Suppose I have a finitely generated module $M$ over $R.$ Why is it that given a generating set I can't find a subset that is a basis? If the generating set is independent done. If it is dependent, can't we always find a maximal independent subset that spans the entire module as well by Zorn's Lemma?
-
2There is no reason to assume $M$ is finitely generated. The only relevance of such an assumption would be that if you have a finite generating set, you don't need Zorn's lemma to find a maximal independent subset of it. – Eric Wofsey Oct 19 '17 at 21:21
3 Answers
You can find a maximal independent subset, but that subset might not span the entire module! For instance, let $R=\mathbb{Z}$ and $M=\mathbb{Z}/2\mathbb{Z}$. Then $M$ is generated by $\{1\}$, but no nonempty subset of $M$ is independent. So your maximal independent subset is just $\emptyset$, which does not generate all of $M$.
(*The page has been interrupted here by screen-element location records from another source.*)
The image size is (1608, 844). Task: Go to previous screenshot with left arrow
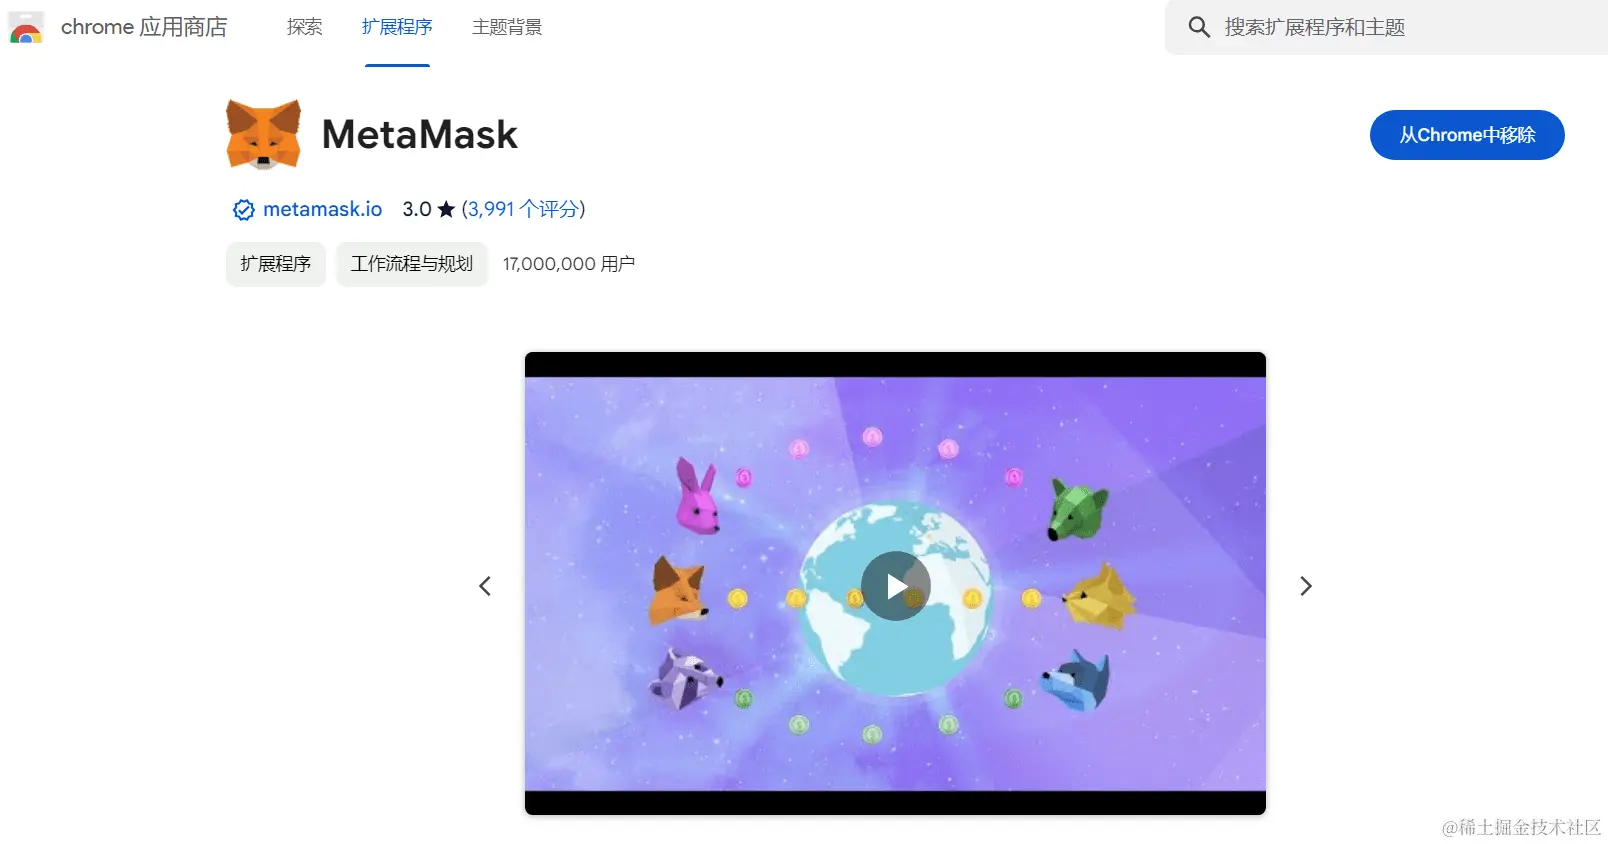(485, 586)
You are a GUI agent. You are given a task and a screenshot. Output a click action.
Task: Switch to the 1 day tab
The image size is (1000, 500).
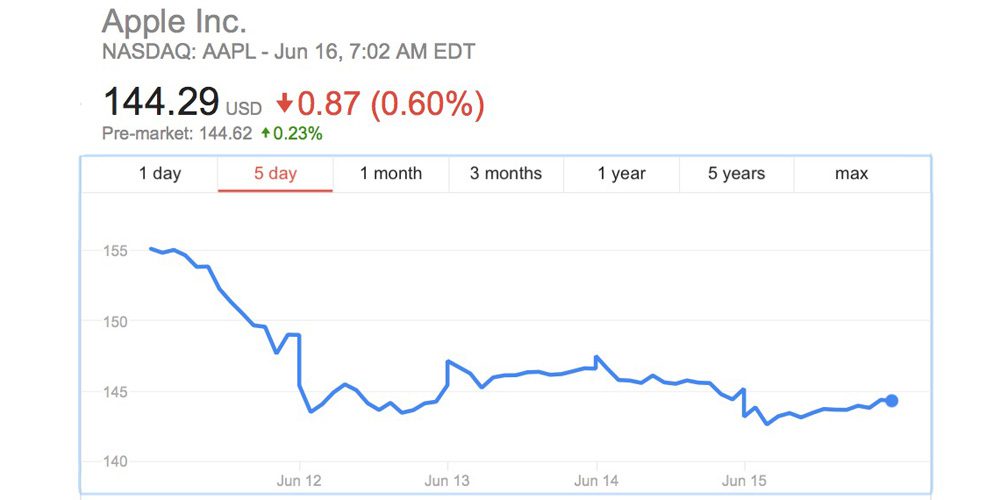[x=160, y=174]
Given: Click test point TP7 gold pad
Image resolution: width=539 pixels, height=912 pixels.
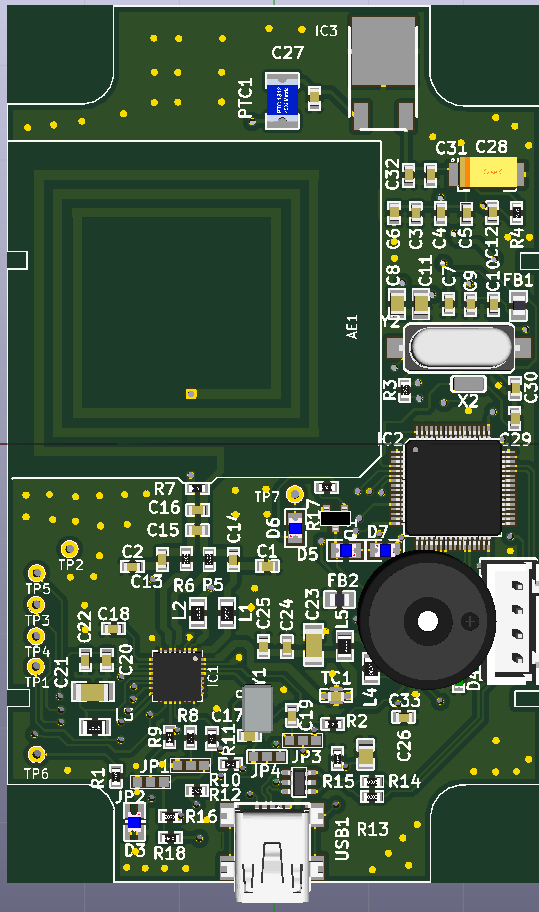Looking at the screenshot, I should (x=295, y=494).
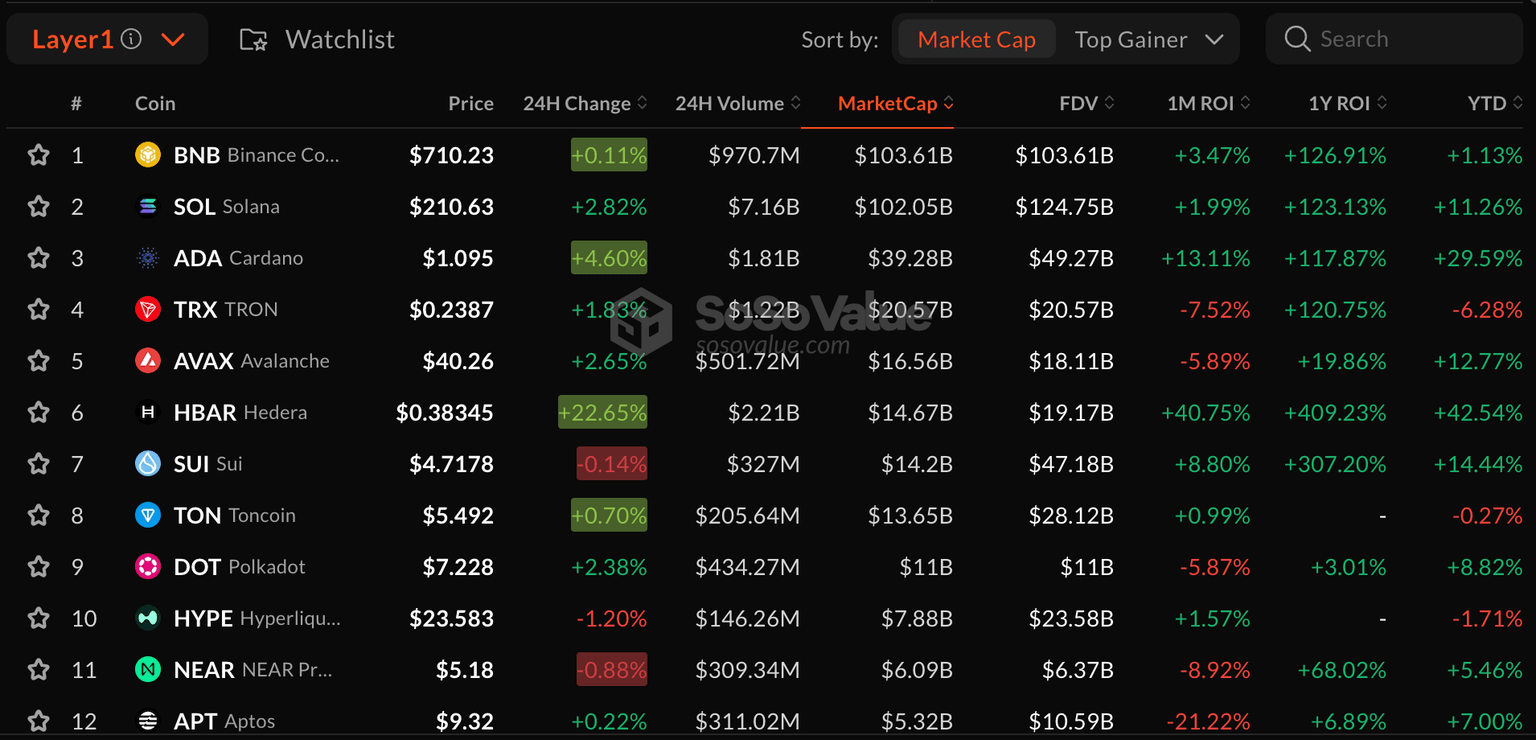Toggle the favorite star for Polkadot
Screen dimensions: 1536x740
[38, 567]
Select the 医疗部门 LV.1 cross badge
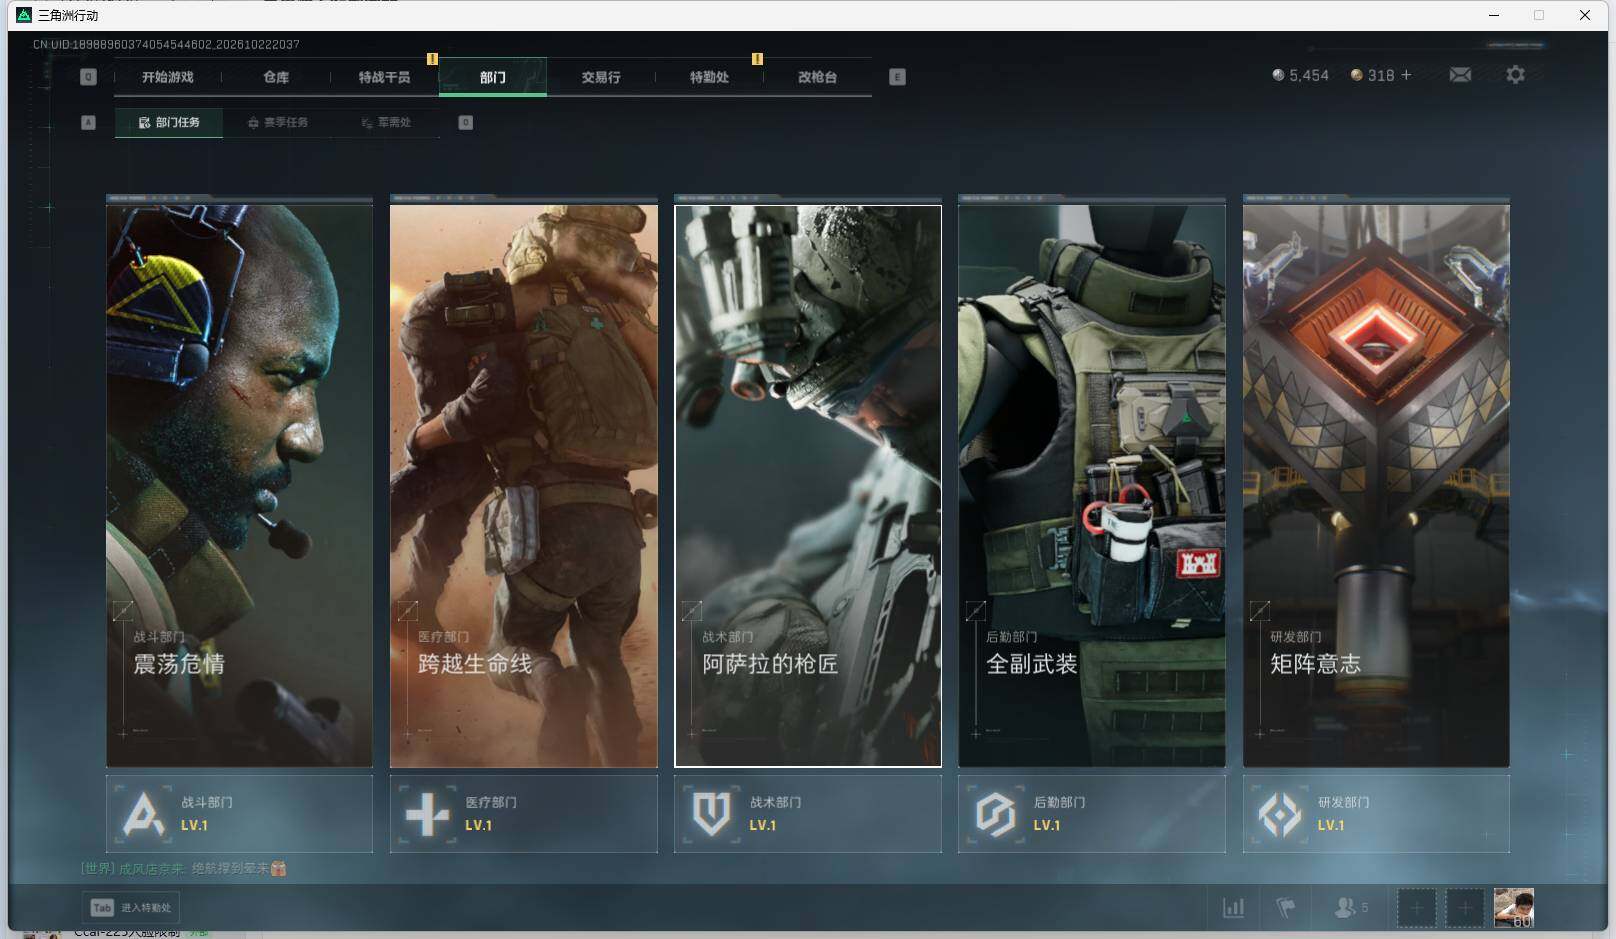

(The reason this doesn't happen for vector spaces is that if $V$ is a vector space, $B\subset V$ is linearly independent, and $v\in V$ is not in the span of $B$, then $B\cup \{v\}$ is linearly independent, so $B$ cannot be a maximal independent subset. The way you prove this is by considering a linear relation involving $v$ and elements of $B$, and then dividing by the coefficient of $v$ to find that $v$ is actually a linear combination of elements of $B$. But you can't do this over a general ring, since the coefficient of $v$ may not have an inverse!)
- 330,363
That is because, when one proves a vector space over a field has a basis, one property of fields is used in a crucial way:
In a field, every non-zero element has an inverse.
This is no more true in a ring.
However, in some rings, properties close to the existence of bases remain true. For instance, over a P.I.D., every submodule of a finitely generated free module is finitely generated and free.
A counter-example which sheds some light on what happens: in the ring $R=K[X,Y]$ ($K$ a field), the ideal $(X,Y)$, a submodule of the free $R$-module $R$, has $\{X,Y\}$ as a minimal set of generators. Yet, $X$ and $Y$ are not linearly independent since $\; Y\cdot X-X\cdot Y=0$.
- 175,478
Based on Eric Wofsey's answer you might think that the problem in his example is that $M$ has torsion, but actually the problem persists even if $M$ is free! For example, take $R = M = \mathbb{Z}$. There is a generating set $\{ 2, 3 \}$ which is not independent, and the maximal independent subsets are $\{ 2 \}$ and $\{ 3 \}$, neither of which generate all of $M$.
The problem really is that you can't divide, which means you can't assume that if you remove an element that's linearly dependent on the others then you haven't changed the submodule they generate.